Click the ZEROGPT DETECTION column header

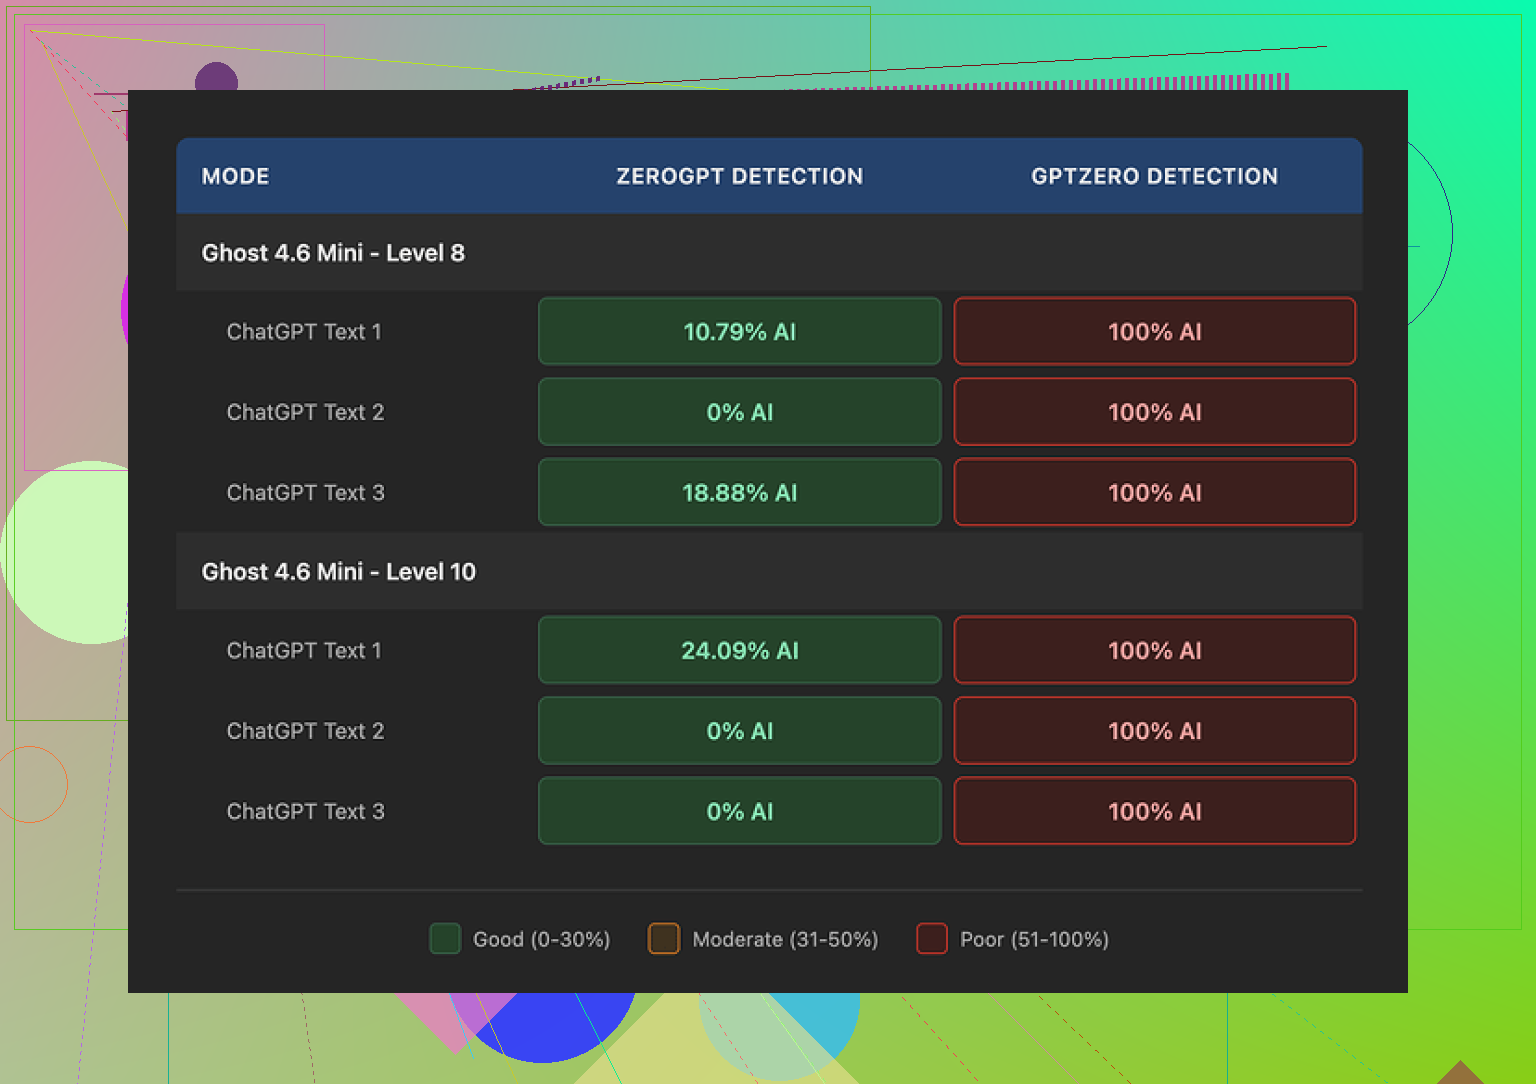point(739,176)
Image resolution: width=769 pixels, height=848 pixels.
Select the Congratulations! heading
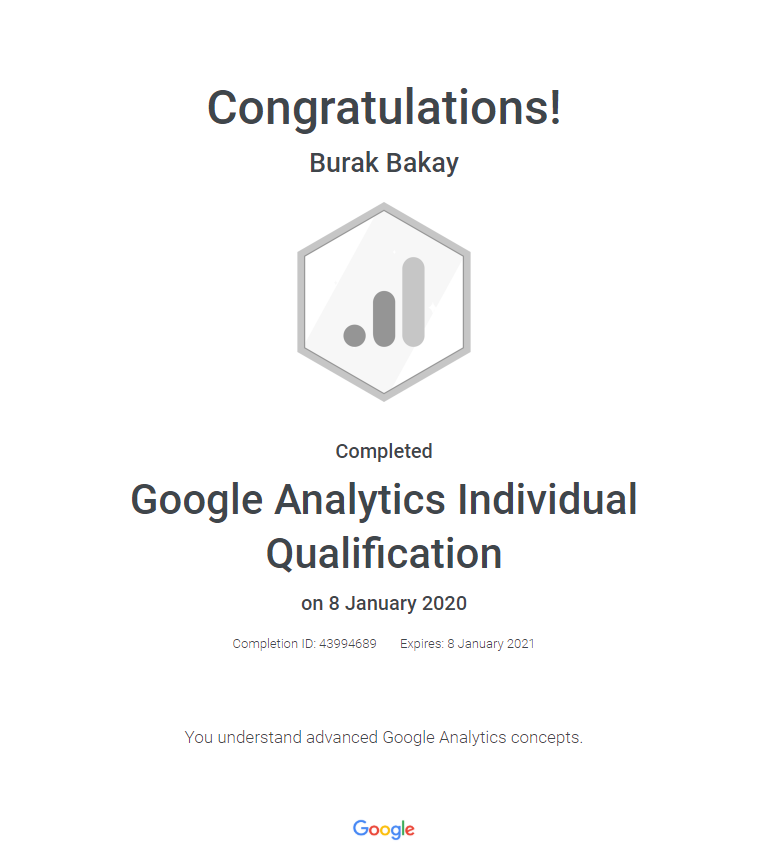(384, 108)
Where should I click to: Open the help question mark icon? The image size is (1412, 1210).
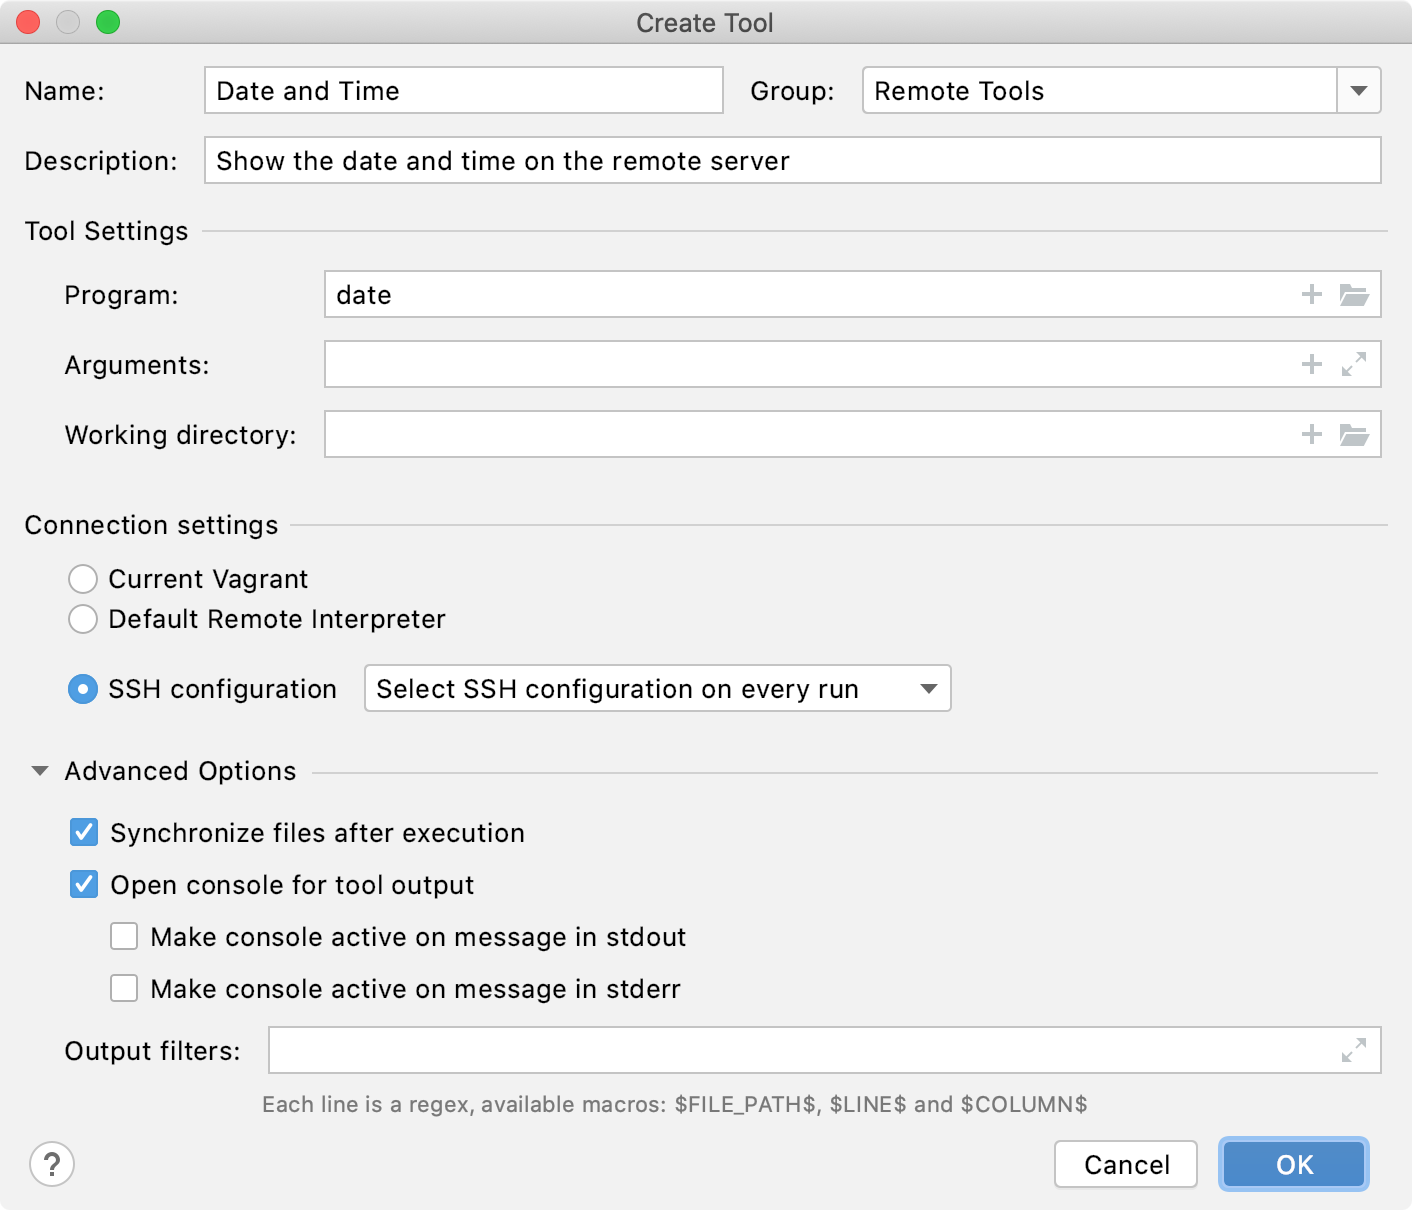52,1164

• _Work required_:
Format the items from the line containing "Image resolution: width=769" through the end of the items as a two-column CSV with the headers instruction and location. Give one row per item, placing its text and its answer each in a single quoted field with line breaks replaced by spaces, and leave the pictures out.

• _Full response_:
instruction,location
"Image resolution: width=769 pixels, height=848 pixels. Select the Congratulations! heading","(384, 108)"
"Where should I click to: Open the help question mark icon? The image size is (1412, 1210).","52,1164"